Essex (150 & 313) beat Lancashire (144 & 288) by 31 runs

ESSEX collected their first win of the Specsavers County Championship season when they beat Lancashire by 31 runs with more than a day to spare at Chelmsford, writes MARTIN SMITH.

Their defence of the title had started in disappointing style last week at Headingley when the champions did not get on the pitch for all four days and pocketed just five points.

They added a welcome 19 points from this game after being skittled for 150 on the first day.

However, Essex faced serious resistance from Alex Davies, Jordan Clark and latterly Joe Mennie, who all posted half-centuries.

While they were at the crease the improbable target of 320 was not beyond the bounds of possibility. Joe Mennie thumped three sixes in a third half-century of the innings that only ended when Jamie Porter removed his leg-stump to end the game.

Davies had taken the fight to Essex for 39 overs while compiling a flawless 71 before he was knocked off his feet by Porter after facing 85 balls and hitting 11 fours.

Clark took up the gauntlet upon Davies’s departure. But when he was eighth man out, with 77 runs required, the red rose wilted visibly and they finished 32 runs short.

Clark’s belligerent innings lasted 80 balls, and included five fours and a six, while 104 runs were knocked off the target during his stay at the wicket.

Mennie, who departed for 56 after a 91-ball cameo, ensured the Lancashire tail wagged to the extent that the last pair put on 42, with Matt Parkinson contributing just four.

Porter’s four wickets for 54 in the innings gave him to nine for 80 in the match.

It was a satisfying, if ultimately nervy win for Essex as Lancashire were the only side they did not beat in their title season, when they won 10 of the 14-game programme.

When Porter knocked back Haseeb Hameed’s off-stump with the last ball of his second over, it looked as if Essex were on the kind of roll that accounted for many teams during their title surge last year.

It was not until the 83rd over, and just after 5.30pm, that they got the job done But it was another 13 overs after Hameed’s demise before the second-wicket pair of Keaton Jennings and Davies were parted and former Australian Test bowler Peter Siddle claimed his first Essex wicket.

Switched to the Hayes Close End, Siddle found extra lift to catch the edge of Jennings’s bat and Varun Chopra took the catch at first slip.

Davies had played watchfully in the morning before ripping into Porter with three successive boundaries, two pulled and one straight-driven, to carry him from 17 off 43 balls to 29 from 46. He had a similar burst of scoring after lunch and reached his 50 from 66 balls.

However, in the process he lost two partners in quick succession when left-arm seamer Paul Walter was introduced into the attack at the start of the session.

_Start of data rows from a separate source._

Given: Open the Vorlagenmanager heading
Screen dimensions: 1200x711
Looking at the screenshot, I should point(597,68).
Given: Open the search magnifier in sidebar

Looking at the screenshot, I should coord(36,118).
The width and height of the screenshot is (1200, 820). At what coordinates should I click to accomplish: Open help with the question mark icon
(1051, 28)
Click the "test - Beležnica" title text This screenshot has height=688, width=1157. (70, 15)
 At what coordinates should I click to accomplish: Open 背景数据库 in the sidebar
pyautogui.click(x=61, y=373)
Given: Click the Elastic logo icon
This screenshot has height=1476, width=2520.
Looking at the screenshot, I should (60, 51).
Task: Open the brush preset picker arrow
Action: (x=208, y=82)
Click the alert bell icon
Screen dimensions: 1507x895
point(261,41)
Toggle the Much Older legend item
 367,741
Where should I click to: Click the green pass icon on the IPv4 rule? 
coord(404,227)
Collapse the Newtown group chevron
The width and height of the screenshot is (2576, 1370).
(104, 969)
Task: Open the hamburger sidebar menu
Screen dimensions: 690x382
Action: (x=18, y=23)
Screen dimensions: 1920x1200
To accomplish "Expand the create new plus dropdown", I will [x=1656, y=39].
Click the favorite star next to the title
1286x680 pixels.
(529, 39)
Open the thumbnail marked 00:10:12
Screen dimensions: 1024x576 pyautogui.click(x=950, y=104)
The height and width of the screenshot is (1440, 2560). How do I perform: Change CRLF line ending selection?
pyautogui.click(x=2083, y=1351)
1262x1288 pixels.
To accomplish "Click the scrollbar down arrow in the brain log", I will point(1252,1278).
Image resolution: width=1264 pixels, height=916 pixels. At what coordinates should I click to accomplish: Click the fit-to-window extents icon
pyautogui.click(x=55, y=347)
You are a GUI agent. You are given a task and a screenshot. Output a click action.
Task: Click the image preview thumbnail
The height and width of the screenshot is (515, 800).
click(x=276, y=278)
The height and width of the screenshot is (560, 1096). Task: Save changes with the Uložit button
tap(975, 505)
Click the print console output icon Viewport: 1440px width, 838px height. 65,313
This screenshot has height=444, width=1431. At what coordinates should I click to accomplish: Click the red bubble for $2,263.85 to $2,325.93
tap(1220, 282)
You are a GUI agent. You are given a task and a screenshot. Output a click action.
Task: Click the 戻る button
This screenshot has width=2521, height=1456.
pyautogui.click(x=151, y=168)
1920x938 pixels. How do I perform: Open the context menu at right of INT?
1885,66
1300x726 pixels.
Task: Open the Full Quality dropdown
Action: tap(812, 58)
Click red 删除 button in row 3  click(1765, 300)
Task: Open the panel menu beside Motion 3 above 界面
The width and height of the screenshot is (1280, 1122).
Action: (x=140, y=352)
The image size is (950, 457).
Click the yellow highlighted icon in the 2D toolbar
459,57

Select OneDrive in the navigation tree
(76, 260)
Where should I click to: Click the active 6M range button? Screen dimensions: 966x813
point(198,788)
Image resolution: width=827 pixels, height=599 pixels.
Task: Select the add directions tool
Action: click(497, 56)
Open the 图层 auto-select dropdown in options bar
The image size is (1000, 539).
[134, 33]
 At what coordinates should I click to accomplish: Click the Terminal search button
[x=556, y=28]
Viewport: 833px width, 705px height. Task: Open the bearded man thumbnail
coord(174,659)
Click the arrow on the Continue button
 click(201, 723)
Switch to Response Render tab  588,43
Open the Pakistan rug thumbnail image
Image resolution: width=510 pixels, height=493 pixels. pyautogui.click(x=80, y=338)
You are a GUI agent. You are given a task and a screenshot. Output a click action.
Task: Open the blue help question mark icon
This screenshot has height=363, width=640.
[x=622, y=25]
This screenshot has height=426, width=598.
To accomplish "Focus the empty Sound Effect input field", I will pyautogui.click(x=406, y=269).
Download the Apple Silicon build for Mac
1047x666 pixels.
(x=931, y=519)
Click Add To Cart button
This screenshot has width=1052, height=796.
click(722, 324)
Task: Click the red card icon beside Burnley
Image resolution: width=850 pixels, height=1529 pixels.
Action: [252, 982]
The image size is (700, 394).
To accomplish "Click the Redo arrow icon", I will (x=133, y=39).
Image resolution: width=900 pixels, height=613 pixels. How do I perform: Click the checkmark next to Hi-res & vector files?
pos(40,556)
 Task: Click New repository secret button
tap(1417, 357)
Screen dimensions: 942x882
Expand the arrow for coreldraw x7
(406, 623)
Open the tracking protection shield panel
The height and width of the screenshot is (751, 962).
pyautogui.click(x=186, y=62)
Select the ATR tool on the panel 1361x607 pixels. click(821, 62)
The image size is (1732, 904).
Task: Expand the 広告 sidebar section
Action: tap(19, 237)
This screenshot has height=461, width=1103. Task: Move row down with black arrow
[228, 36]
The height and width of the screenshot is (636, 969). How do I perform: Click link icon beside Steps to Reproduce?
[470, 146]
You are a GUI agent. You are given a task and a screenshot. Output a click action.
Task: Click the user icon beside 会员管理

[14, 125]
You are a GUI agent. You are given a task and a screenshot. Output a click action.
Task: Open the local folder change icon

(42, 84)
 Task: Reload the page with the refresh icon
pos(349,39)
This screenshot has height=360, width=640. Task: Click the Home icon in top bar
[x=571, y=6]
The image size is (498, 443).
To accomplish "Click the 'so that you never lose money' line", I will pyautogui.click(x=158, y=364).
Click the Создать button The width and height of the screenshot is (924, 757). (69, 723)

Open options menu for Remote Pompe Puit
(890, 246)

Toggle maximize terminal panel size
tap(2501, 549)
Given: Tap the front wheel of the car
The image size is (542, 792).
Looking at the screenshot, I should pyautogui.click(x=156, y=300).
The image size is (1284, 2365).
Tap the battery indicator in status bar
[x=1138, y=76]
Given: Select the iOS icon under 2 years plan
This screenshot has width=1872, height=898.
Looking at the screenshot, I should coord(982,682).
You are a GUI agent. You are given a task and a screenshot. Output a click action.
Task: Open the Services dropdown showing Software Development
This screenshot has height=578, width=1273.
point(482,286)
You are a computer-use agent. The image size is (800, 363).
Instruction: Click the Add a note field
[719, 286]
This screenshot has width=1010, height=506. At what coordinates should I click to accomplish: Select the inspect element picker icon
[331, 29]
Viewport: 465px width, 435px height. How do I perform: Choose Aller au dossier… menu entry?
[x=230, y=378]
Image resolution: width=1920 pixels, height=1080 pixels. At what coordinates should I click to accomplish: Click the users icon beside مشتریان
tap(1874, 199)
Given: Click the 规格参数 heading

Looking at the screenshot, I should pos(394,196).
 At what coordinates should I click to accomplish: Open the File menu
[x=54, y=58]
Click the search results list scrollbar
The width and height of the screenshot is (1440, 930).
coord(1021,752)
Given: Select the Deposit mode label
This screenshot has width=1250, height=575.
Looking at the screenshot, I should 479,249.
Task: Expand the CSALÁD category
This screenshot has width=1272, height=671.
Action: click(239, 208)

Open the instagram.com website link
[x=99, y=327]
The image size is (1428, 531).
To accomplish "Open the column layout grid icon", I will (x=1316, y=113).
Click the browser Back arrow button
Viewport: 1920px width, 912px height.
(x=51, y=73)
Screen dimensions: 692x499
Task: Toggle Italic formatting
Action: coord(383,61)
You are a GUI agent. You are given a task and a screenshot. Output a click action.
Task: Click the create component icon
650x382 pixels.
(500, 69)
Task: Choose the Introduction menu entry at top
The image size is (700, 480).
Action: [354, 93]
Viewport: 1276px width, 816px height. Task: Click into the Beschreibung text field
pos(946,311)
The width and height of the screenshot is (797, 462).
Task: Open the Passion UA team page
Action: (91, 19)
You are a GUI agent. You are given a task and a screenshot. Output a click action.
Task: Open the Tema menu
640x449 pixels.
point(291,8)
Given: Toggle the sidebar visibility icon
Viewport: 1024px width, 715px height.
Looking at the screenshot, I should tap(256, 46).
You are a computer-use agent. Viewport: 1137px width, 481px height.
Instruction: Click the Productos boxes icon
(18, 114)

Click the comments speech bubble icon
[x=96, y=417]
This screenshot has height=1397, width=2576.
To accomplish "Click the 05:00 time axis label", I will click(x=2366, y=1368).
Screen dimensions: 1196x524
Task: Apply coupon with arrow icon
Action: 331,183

With his third ball, Walter had Liam Livingstone caught behind to end a 56-run third-wicket partnership. The left-arm seamer struck again in his next over when he pinned Shivnarine Chanderpaul lbw for one. Suddenly the lunch score of 82 for two had become 98 for four.

Davies upped the tempo appreciably after the break and reached his 50 from 66 balls. But his 85-ball knock ended when he was left on all fours by a yorker from Porter and was palpably lbw.

Clark started as he would go on when he lofted Simon Harmer for six over long leg. He put on 33 in five overs with Dane Vilas and the onslaught only ended when Siddle rapped the South African on the back foot and he departed lbw.

Harmer had bowled unchanged from the River End from the 10th over of the day to mid-afternoon. When he was replaced by Ravi Bopara he had very un-Harmer-like figures of 19-3-85-0. He returned before tea and was immediately launched back over his head for six by Joe Mennie.

A direct hit by Siddle off his own bowling to run out Tom Bailey looked as if it had swung the game back in Essex’s favour with Lancashire 195 for seven.

Bailey, from the non-striker’s end, was halfway down the wicket when he was sent back by Clark. Siddle picked up, spun through 180 degrees and ripped the furthest stump out of the ground.

Clark kept Lancashire ticking along and reached his 50 from 71 balls soon after tea. But he played all round a delivery from Porter and was another lbw victim.

The leap for joy that marked Harmer’s first wicket of the innings – Graham Onions snaffled by Foster – was heartfelt.

He had bowled 24 overs for 99 runs, but decided to go around the wicket with the first ball of a new spell, and reaped the reward for persistence.

Mennie welcomed Bopara back into the attack with a six over midwicket, and added another to long leg off the same bowler before reaching his 50 from 82 balls.